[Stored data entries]

* * * * * * *

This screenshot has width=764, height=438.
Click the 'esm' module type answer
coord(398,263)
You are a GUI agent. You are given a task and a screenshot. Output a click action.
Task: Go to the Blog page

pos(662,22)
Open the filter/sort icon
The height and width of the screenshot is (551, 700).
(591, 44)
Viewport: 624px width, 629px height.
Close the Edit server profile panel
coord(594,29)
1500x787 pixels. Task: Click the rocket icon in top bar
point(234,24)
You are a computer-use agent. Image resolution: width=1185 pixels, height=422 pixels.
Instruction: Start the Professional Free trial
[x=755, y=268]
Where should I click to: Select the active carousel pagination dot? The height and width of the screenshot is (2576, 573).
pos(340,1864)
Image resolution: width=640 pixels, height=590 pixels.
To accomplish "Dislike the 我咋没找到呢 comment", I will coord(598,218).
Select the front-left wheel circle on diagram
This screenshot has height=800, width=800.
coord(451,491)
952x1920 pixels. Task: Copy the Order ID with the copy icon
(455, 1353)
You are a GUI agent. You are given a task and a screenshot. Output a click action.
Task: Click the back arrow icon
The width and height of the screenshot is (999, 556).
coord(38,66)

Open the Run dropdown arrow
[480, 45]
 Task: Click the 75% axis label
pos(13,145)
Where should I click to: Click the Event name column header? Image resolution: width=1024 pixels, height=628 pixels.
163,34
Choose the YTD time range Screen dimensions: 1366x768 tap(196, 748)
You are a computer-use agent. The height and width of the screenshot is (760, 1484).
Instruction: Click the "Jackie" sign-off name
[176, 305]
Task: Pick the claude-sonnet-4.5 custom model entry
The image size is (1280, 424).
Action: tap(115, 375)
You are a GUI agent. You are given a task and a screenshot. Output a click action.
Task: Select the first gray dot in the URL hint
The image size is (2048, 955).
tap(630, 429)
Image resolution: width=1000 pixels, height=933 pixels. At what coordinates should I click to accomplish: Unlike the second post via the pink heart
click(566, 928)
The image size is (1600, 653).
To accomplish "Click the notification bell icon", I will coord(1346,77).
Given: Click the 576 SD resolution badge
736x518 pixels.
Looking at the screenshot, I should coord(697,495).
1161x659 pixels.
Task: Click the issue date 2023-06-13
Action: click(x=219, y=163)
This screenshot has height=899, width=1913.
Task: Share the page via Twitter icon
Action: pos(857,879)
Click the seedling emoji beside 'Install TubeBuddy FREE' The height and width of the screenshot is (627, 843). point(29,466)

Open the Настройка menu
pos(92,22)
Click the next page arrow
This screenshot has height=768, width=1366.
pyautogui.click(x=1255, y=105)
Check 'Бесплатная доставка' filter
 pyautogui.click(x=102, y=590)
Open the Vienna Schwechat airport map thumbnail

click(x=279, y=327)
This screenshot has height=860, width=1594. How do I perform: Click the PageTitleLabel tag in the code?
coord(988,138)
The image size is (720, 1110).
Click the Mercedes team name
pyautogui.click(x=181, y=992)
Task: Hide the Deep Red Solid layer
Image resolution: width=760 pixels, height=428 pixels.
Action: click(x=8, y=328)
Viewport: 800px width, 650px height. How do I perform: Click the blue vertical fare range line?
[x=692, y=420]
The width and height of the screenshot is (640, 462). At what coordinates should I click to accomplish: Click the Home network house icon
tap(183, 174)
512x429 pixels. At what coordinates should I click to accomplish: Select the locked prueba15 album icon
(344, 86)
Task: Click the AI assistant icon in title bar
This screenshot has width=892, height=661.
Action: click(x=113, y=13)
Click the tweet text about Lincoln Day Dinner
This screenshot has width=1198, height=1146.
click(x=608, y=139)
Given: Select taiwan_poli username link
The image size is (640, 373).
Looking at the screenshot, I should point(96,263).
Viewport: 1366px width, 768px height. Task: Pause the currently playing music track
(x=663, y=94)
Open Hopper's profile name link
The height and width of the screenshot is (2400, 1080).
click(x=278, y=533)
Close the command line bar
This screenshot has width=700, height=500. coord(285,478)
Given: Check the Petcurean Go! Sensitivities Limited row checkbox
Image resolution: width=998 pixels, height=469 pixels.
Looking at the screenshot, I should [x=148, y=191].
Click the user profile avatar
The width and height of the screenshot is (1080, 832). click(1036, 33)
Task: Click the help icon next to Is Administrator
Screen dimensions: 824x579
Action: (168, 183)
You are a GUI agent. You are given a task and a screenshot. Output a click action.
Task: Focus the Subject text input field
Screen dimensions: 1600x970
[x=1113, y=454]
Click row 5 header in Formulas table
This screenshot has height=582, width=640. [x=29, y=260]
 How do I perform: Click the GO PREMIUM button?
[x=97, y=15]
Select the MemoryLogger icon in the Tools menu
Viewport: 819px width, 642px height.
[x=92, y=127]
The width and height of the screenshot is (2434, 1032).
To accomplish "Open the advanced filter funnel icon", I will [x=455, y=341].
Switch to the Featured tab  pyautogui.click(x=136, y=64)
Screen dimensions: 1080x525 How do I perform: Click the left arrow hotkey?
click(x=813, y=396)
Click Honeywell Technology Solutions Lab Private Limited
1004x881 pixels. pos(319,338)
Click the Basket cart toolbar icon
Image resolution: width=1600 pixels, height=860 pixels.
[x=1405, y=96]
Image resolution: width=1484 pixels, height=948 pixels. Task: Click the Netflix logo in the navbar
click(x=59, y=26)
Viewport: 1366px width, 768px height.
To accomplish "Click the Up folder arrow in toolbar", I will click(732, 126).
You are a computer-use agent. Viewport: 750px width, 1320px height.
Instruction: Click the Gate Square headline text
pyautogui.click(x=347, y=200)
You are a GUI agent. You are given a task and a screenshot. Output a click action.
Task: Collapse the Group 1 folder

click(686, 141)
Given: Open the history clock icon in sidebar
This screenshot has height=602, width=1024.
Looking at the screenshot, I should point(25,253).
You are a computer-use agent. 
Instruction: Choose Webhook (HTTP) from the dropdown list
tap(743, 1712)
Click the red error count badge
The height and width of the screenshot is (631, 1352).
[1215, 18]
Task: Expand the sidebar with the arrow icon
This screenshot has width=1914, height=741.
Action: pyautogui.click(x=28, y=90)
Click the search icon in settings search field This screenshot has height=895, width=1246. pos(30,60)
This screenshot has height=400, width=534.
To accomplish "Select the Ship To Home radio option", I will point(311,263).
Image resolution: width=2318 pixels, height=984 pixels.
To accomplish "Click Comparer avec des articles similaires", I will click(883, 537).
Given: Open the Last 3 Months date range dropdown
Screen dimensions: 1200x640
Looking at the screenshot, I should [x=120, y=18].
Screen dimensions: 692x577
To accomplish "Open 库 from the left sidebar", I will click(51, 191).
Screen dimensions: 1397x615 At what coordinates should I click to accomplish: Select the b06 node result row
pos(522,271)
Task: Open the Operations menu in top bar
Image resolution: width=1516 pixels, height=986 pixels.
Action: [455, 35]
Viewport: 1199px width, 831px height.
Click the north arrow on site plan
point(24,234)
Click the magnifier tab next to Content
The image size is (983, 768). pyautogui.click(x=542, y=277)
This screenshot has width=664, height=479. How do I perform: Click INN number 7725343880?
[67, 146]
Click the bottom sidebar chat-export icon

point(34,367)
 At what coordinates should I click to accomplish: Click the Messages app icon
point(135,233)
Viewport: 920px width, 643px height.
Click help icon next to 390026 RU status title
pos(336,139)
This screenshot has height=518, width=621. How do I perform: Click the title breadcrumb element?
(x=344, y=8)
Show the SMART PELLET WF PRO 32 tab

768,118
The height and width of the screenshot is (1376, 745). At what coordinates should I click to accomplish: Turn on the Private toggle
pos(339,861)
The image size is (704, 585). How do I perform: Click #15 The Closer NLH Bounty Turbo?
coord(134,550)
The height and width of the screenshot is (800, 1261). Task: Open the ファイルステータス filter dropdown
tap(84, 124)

* * * * * * *

Look through the records and copy down every line that holds "link".

Given: Select taiwan_poli username link
Open Hopper's profile name link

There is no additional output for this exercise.